Throughout my career I have worked with many Product Managers, few of which have impressed me. Let me explain why.
Notes:
I will probably upset many Product Managers with this episode, but I feel many need to hear this feedback. So here goes...
Over time, Project Managers morphed in Product Managers, but it's still the same guys after a re-brand.
They don't manage people and therefore do not have to do career planning and mentoring: instead, they manage scope and time-lines.
To a typical PM, a person working on their project is a "resource".
I honestly hate that term! Please don't use it.
For a PM, a resource is an input and the product being released on time is the output.
It's like coal in the furnace: we are but fuel for an engine.
As a leader, I despise this mentality that threats people in such a transactional way.
Sadly however, it is all too common especially in the tech field that is riddled with PMs.
There is the old joke that "a PM thinks 9 women can deliver a baby in a month", but honestly that joke does reflect the thinking of some of them.
As an engineering leader, the vast majority of my conversations with PMs revolve around them asking me for "more resources as my deadline is close, and at risk".
They threat their relationship with me in a transactional way also: it’s all about what they need from me, and when.
And they ALWAYS assume that adding more people will make it better.
They never acknowledge that adding more people will slow things down in the short term, as existing team members have to spend time on-boarding the new team members into the project, while overall communication overheads increase with more people.
As an aside, the inverse relationship of adding more people to a late project slowing it down was explored in the classic book “The Mythical Man-Month” by Fred Brooks, all the way back in 1975!
In all of those decades, many PMs have not learned this lesson from Fred Brooks.
In addition, they NEVER want to revisit the scope of their road maps.

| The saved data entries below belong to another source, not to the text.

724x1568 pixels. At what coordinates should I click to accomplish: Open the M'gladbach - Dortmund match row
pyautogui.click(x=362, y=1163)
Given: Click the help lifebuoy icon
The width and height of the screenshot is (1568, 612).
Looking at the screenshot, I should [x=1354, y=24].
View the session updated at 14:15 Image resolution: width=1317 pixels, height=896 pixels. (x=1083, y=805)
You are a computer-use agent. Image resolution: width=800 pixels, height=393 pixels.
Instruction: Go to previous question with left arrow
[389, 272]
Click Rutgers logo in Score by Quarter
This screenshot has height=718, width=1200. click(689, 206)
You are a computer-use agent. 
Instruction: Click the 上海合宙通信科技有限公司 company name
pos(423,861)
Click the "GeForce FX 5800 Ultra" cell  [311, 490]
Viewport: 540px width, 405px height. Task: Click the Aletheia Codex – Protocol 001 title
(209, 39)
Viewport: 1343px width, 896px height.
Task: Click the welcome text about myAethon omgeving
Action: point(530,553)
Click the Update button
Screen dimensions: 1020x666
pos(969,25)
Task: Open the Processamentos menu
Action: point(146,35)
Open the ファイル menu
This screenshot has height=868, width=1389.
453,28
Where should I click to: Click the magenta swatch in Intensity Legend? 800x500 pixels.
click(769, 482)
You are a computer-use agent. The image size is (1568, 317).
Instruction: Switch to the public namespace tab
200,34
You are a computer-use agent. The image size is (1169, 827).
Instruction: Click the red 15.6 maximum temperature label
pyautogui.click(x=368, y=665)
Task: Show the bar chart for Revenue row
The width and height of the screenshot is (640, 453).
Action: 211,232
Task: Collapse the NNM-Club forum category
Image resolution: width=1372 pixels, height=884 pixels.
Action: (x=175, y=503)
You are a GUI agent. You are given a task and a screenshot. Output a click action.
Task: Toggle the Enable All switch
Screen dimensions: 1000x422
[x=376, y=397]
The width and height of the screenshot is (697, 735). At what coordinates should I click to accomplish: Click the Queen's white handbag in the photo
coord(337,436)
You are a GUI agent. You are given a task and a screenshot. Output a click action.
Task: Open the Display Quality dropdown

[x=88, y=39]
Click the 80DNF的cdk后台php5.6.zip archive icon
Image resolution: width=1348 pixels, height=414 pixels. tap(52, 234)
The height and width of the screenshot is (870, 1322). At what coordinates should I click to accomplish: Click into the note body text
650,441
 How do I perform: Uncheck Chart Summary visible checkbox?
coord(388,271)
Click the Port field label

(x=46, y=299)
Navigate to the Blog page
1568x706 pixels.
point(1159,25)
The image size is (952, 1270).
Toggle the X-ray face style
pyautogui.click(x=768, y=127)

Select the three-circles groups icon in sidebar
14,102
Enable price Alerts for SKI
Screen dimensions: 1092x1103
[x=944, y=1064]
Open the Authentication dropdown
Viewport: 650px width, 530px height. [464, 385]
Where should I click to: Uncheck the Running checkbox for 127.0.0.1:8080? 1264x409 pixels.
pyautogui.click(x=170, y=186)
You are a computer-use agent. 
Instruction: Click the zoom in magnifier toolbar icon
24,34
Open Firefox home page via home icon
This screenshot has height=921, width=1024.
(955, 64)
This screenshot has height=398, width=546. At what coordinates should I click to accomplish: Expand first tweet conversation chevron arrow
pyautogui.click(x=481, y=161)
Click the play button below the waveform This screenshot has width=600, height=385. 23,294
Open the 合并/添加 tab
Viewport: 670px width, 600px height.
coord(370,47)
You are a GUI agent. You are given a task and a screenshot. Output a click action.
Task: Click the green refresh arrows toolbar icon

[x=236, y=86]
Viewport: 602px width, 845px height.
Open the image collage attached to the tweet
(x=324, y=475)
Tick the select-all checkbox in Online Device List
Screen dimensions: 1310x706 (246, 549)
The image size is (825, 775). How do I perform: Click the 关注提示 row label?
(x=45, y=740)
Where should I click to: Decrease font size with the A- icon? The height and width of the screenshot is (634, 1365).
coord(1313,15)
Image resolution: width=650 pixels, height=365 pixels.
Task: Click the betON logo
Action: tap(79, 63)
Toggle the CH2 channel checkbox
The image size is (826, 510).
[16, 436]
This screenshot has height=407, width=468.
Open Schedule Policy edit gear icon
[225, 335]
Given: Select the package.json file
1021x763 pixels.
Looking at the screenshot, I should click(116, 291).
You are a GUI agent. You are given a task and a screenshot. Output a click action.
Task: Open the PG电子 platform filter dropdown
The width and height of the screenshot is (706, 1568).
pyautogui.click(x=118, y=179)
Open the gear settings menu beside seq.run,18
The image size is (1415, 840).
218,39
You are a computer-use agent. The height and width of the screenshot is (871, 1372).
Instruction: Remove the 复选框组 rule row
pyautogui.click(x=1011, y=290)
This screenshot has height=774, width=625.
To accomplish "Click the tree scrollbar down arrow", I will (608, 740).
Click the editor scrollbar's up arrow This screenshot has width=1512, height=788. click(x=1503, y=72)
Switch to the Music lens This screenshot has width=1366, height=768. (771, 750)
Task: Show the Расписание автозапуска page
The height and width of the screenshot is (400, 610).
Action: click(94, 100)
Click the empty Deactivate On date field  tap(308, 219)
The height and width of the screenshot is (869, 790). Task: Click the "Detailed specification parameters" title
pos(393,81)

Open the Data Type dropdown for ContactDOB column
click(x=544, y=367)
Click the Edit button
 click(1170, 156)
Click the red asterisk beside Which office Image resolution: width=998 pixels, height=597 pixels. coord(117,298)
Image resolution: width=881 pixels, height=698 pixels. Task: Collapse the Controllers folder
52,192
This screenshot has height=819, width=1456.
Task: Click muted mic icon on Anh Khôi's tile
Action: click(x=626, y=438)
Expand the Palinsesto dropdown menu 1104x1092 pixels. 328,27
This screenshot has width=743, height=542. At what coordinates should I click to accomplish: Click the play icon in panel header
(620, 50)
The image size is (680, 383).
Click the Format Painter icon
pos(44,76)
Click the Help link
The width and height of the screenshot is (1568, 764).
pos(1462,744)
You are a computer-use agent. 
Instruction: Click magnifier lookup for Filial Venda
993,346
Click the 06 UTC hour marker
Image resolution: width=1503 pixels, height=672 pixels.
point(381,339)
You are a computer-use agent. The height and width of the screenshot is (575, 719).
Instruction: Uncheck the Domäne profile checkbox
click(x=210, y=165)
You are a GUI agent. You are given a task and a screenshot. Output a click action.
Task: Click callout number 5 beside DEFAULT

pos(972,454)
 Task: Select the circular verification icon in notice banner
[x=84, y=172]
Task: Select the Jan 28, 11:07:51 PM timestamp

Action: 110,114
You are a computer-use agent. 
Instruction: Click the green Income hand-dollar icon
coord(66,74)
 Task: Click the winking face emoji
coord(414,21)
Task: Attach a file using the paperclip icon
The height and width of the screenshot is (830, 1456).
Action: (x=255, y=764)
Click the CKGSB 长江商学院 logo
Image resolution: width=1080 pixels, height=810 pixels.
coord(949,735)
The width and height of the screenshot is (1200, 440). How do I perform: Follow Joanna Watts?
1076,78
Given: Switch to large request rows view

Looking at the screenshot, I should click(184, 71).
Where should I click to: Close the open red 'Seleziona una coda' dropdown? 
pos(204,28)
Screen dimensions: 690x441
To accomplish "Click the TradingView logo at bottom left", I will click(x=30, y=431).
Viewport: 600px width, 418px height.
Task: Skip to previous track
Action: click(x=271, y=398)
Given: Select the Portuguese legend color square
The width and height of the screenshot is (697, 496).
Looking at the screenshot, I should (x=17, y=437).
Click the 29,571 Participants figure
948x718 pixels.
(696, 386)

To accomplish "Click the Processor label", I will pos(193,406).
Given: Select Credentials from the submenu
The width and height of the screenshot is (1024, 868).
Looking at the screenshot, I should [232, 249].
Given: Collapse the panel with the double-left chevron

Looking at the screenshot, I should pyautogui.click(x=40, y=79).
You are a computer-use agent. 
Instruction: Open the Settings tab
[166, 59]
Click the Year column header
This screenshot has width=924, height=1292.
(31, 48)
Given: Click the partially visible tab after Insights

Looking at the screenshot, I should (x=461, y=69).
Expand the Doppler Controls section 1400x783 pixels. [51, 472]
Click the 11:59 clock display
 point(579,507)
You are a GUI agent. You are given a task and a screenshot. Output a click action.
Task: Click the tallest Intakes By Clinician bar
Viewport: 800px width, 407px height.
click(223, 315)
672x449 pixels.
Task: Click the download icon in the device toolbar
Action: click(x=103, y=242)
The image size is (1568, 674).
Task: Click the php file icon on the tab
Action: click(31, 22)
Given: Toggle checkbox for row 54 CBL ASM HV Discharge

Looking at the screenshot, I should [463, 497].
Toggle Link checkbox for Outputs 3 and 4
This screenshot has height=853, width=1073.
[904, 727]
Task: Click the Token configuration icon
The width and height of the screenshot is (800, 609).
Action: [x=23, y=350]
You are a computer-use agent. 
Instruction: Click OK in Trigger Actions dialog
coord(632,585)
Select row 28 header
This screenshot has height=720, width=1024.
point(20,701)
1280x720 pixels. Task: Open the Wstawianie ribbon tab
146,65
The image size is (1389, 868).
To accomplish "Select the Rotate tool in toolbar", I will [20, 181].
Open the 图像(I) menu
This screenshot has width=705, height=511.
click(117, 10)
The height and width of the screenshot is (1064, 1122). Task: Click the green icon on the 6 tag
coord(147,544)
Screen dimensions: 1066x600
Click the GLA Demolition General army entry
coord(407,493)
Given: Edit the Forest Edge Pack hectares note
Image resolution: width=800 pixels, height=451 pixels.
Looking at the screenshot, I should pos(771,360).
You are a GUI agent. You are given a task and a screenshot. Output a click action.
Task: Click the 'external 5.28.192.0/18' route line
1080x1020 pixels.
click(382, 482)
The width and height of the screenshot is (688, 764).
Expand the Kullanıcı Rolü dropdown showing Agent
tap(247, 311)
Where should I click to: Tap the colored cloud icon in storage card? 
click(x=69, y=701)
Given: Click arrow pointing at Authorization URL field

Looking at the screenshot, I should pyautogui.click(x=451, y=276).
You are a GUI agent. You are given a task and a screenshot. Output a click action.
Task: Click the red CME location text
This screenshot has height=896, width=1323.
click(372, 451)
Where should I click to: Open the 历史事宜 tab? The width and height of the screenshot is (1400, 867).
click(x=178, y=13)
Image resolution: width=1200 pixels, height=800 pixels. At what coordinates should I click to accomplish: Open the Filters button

Their road maps are precious, while the people working to deliver them are not!
You can probably tell by now, I've had a bad week...
Truthfully, if you give me the option of hiring more engineers or PMs, I will choose more engineers every time.
The hardest part of being a PM in a large enterprise is stakeholder management and securing budgets for a project business case.
But honestly speaking, neither require specialist skills and can be handled by any competent manager with good communication skills and business acumen.
Often positioned as a middle layer between engineering and business stakeholders, product management can add more noise than signal to some conversations, especially around technology.
I prefer to get my senior engineers and team leads onto calls with business stakeholders instead, as its good for my engineers to get a better understanding of the business requirements and user pain points directly.
Meanwhile, the business stakeholders get to see that it is real people building their applications for them, and not just nameless "resources" mentioned in a PowerPoint or Excel by a PM.
Engineers are people too you guys.
If you are a PM and you made it this far into the episode, you are one of the good ones!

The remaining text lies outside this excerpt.